What is the file: nepomukservicestub.core?
What is the service nepomukservicestub? What problem with it?


----------



## graudeejs (Jun 23, 2009)

nepomukservicestub.core is memory dump of app that crashed.
nepomukservicestub is something that you installed and enabled and/or launched.
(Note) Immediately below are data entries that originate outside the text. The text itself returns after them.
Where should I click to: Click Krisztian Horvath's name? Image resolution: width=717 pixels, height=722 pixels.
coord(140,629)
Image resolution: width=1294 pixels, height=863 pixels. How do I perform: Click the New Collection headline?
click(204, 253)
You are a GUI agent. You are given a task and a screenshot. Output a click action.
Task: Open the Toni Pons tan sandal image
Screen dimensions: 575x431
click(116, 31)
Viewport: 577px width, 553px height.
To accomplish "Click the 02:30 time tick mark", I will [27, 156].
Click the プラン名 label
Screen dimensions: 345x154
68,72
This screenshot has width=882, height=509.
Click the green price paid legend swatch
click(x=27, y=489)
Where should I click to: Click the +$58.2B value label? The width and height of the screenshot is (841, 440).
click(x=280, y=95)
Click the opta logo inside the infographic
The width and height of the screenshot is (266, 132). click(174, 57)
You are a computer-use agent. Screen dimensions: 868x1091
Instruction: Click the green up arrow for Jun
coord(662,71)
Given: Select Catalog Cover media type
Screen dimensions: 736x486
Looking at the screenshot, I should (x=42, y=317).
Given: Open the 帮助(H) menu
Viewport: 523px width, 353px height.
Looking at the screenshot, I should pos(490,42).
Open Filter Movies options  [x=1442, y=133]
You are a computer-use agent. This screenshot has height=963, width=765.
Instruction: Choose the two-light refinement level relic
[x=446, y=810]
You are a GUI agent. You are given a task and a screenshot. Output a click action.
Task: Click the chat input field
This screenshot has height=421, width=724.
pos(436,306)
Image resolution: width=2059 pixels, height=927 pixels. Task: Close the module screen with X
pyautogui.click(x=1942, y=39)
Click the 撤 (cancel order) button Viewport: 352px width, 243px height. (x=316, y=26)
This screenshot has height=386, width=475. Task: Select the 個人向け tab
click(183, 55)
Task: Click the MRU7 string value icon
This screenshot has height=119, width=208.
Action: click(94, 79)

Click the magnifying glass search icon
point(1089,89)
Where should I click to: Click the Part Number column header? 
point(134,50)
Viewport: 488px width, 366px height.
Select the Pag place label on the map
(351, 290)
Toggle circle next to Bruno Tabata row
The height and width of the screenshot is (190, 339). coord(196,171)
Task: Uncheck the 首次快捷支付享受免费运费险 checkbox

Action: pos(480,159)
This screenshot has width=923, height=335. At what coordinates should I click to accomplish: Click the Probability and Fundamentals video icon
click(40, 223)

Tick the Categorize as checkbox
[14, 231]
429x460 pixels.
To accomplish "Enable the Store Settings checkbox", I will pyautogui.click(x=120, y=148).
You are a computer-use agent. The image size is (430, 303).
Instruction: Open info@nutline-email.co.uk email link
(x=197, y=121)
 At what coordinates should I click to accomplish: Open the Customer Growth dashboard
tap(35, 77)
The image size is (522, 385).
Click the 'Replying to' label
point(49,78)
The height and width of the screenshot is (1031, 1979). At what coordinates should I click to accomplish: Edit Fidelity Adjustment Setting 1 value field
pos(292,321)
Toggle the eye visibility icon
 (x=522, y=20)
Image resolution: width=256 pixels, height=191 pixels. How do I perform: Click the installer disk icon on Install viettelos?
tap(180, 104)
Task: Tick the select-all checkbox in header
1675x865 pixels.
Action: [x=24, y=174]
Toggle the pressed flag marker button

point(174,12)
Have you tried using multimedia/mplayer or it's wrapper multimedia/playd

P.S.
and, ye, You didn't even called player you're using
We can't find problems, without clues, Detective


----------



## richardpl (Jun 24, 2009)

I had same problem. I fixed it updating to latest versions from ports. It is probably Mesa/Xorg/DRI/DRM fault or some combination of it 

System did not hang, just video got corrupted.


----------



## caesius (Jun 24, 2009)

Looks like you've still got a cursor, are you able to alt-ctrl-backspace or alt-f1 to get out of X?


----------



## Detective (Jul 17, 2009)

I've tried some video player (mplayer, Movie player,...). The problem is the same with all of them.


----------



## mdg583 (Jul 22, 2009)

I think I have this same problem. The screen becomes completely unresponsive, but the keyboard still works. And for me it only happens with some movies, but happens the same in almost every player. Although sometimes I've gotten them to play with mplayer.


----------



## Detective (Jul 31, 2009)

have just upgrade ports collection, upgrade xf86-video-intell, upgrade mplayer

```
%mplayer videofile --> playing audio, not picture
X11 error: BadAlloc (insufficient resources for operation) 
%mplayer -vo x11 videofile --> playing audio and picture, but can't resize the picture
```


----------



## Detective (Jul 31, 2009)

```
%mplayer -vo x11 -loop 0 -zoom -framedrop videofile
%vlc --vout x11 videofile
```
play good
What kind of problem? how can fix it?


----------